**Yang perlu dikerjakan:**
Tulis lagi bagian teks tentang Trier yang dimulai dari "Tiba di stasiun" dan berakhir di "kota tua Trier.". Ganti "satu kilometer" dengan "dua kilometer".

**Teks yang diberikan:**
Jumat, 08 Oktober 2010

Semuanya berawal dari bangsa Romawi : Mereka membangun sebuah kota besar di lembah indah Mosel, yang sangat berbeda dengan Galia dan Germania. Dan meski fondasi Romawi dibangun lebih dari dua ribu tahun lalu – di Trier, masa lalu masih hidup, dengan jiwa baru.
Kami sekeluarga sampai di Trier di satu hari di musim semi di tahun 2006. Hari itu cuaca cerah meski sedikit mendung menutup langit. Udara cukup sejuk. Beberapa jam di sana, kami lewati dengan nyaman.
Tiba di stasiun kota, Trier tampak seperti kota-kota Jerman lainnya. Stasiun kecilnya tak terlalu ramai. Lebih dari satu kilometer mesti kami tempuh untuk sampai di altstadt alias kota tua Trier.
Trier menjadi kota tempat tinggal modern dengan pusat kota tua yang nyaman. Selain konstruksi kuno Romawi yang mengesankan, kota-kota ini juga memiliki restauran-restauran besar, cafe-cafe, dan bar-bar beratmosfir mahasiswa.
Keberadaan penghuni asli kota ini tak diketahui pasti, kata Johann Wolfgang von Goethe saat dirinya tinggal di Trier pada tahun 1792. Berbagai riset sejarah tak mampu menemukan jawaban atas pertanyaan ini. Hanya sedikit yang pasti : penguasa wilayah sebelum era Romawi hanya tinggal legenda. Enam belas tahun sebelum masehi, sebuah bukti bersejarah menunjukkan bahwa orang Romawi telah membangun sebuah jembatan pembelah Sungai Mosel di tengah-tengah pemukiman bangsa Celtic Treverer dan mendirikan kota pertama di tanah Jerman sebagai cikal bakal Trier. Mereka menamainya Augusta Treverorum.

**Kumpulan data:**
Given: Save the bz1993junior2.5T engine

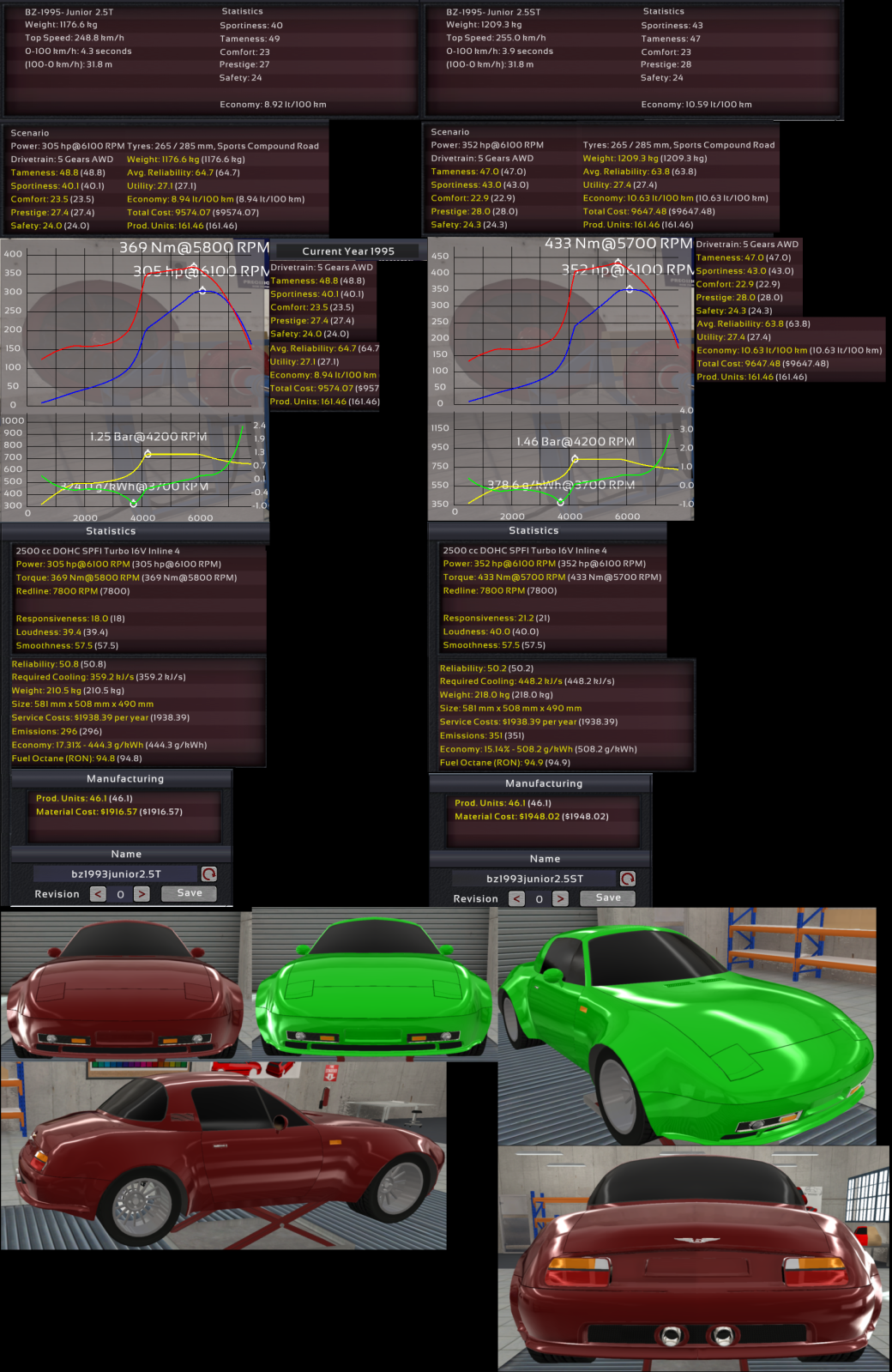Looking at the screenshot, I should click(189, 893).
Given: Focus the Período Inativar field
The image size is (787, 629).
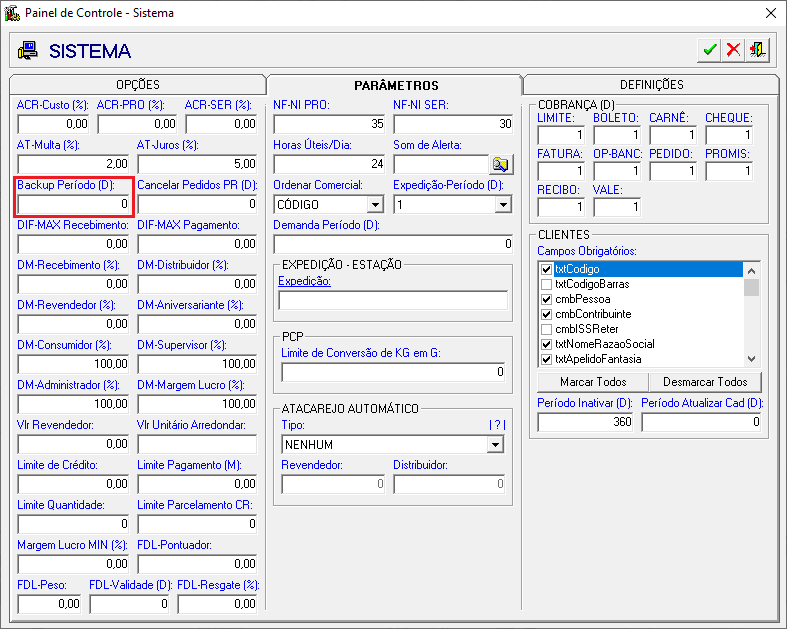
==
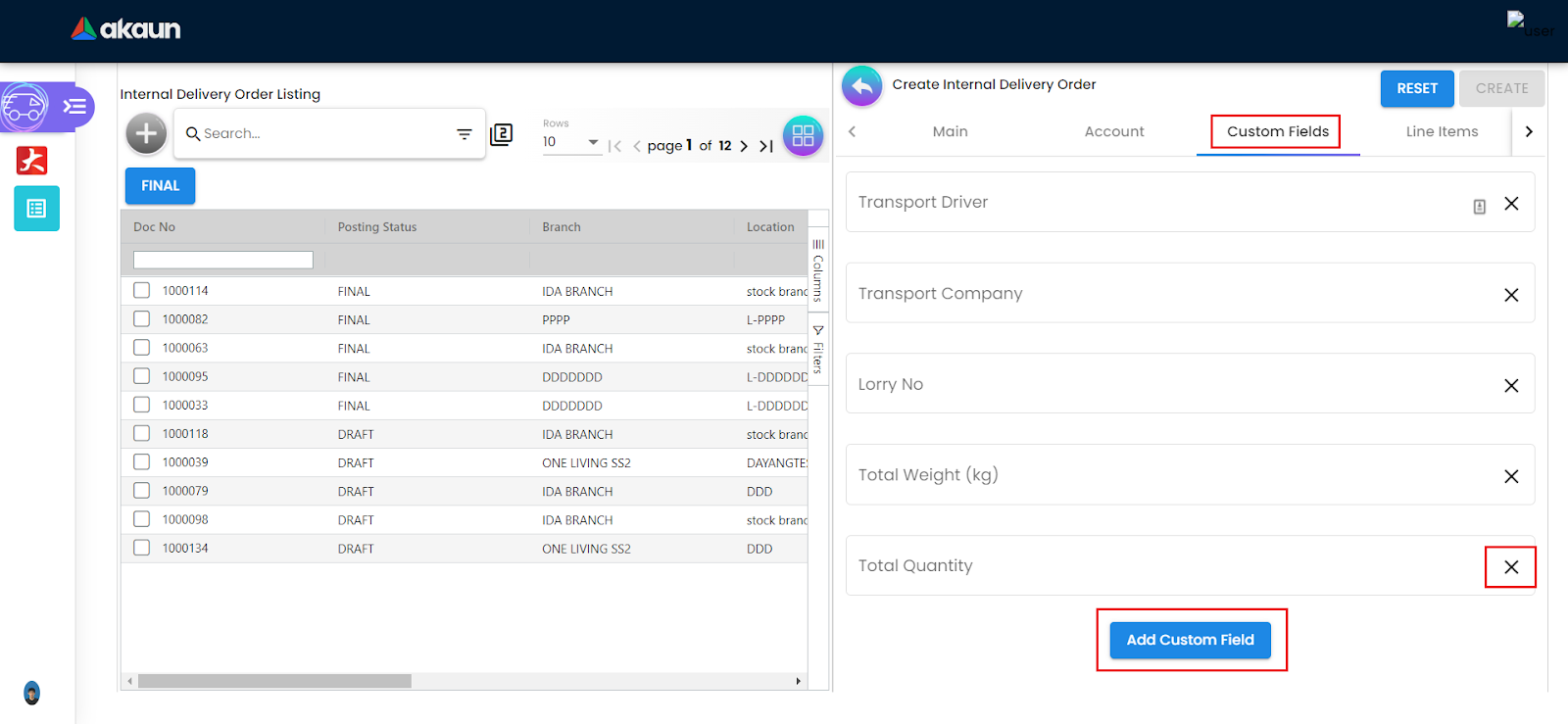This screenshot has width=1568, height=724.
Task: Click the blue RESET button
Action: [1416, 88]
...
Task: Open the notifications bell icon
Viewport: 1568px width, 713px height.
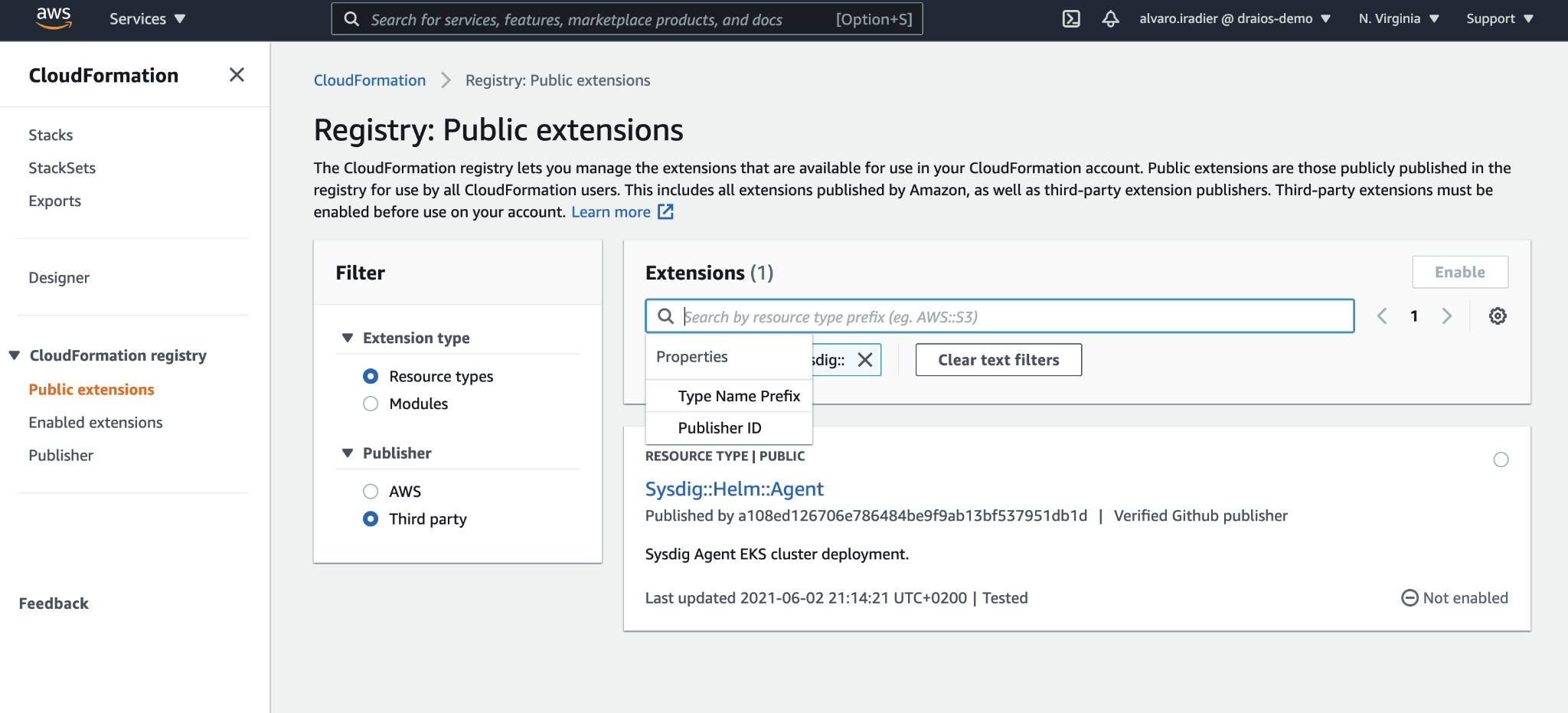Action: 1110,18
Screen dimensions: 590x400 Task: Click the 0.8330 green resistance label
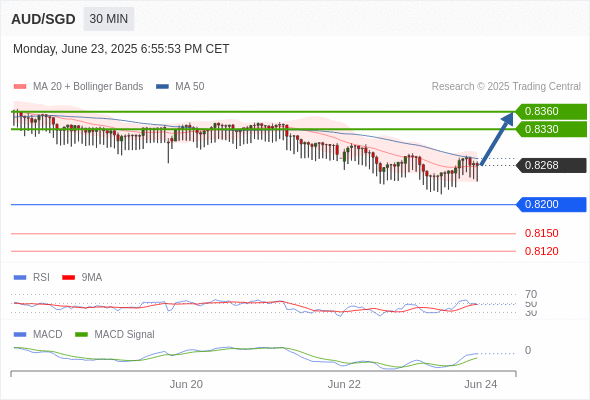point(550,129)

**Hasil di bawah:**
Tiba di stasiun kota, Trier tampak seperti kota-kota Jerman lainnya. Stasiun kecilnya tak terlalu ramai. Lebih dari dua kilometer mesti kami tempuh untuk sampai di altstadt alias kota tua Trier.